EXERCISE DETAILS
Repeat verbatim, and only, the lines of the data below, beginning at the line that contains "Image resolution: width=983" and stopping after the line that contains "Open the Fixed hours list module".

*** DATA Section Begins ***

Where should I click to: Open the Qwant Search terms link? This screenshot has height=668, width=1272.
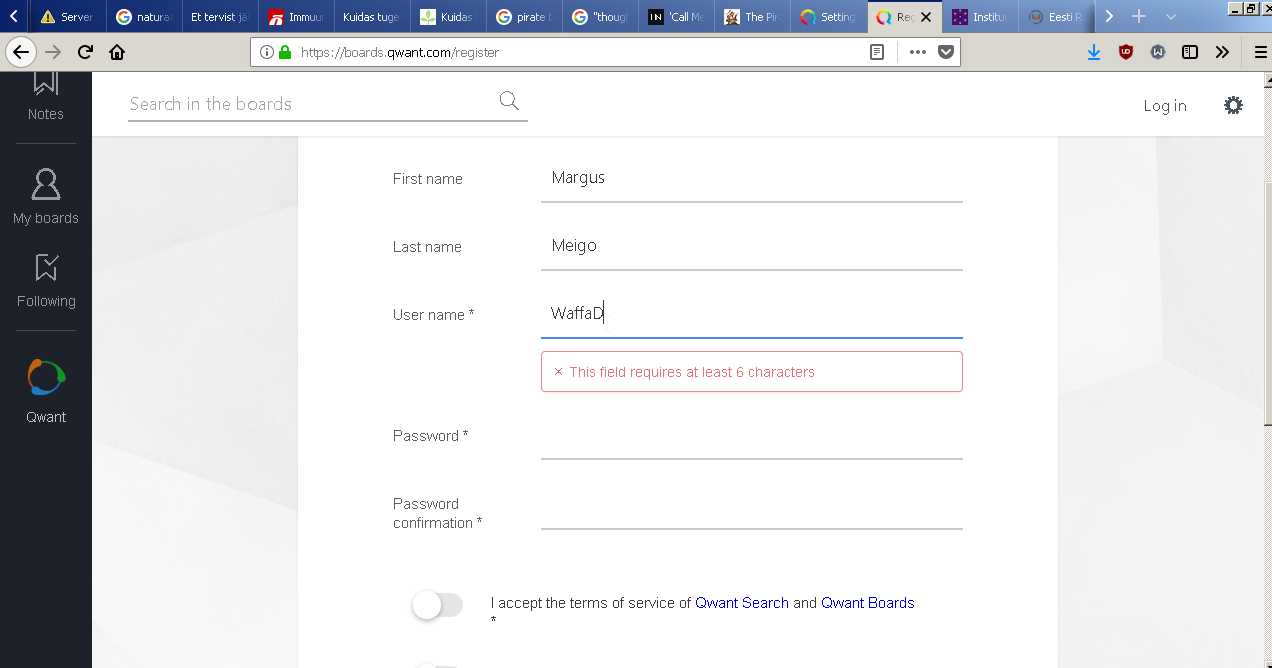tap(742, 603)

*** DATA Section Ends ***
*** DATA Section Begins ***

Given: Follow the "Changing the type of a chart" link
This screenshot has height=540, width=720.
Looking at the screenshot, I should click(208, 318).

*** DATA Section Ends ***
*** DATA Section Begins ***

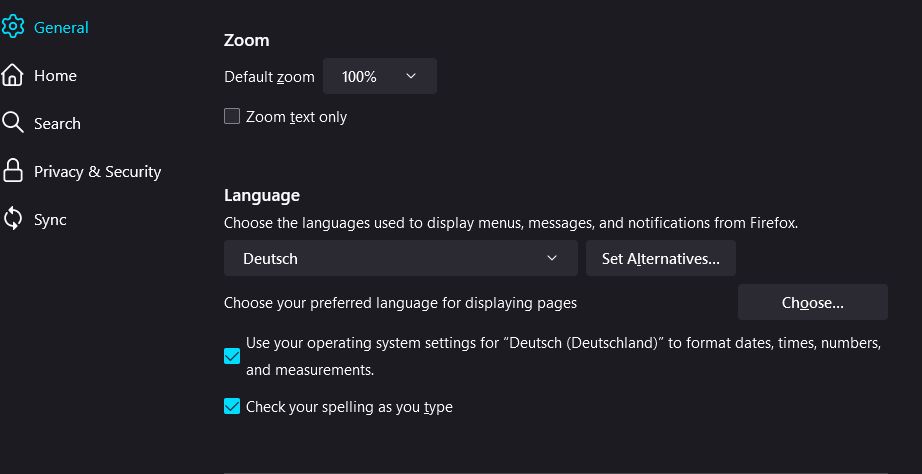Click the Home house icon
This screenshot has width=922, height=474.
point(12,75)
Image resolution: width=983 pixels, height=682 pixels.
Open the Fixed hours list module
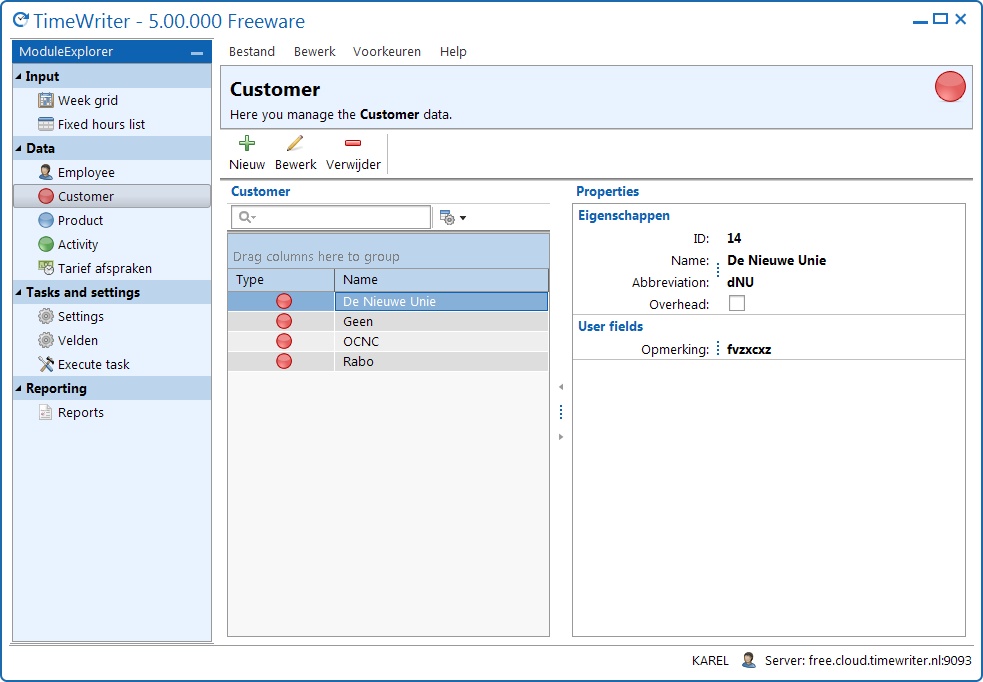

*** DATA Section Ends ***

ANSWER BOX
Image resolution: width=983 pixels, height=682 pixels.
Open the Fixed hours list module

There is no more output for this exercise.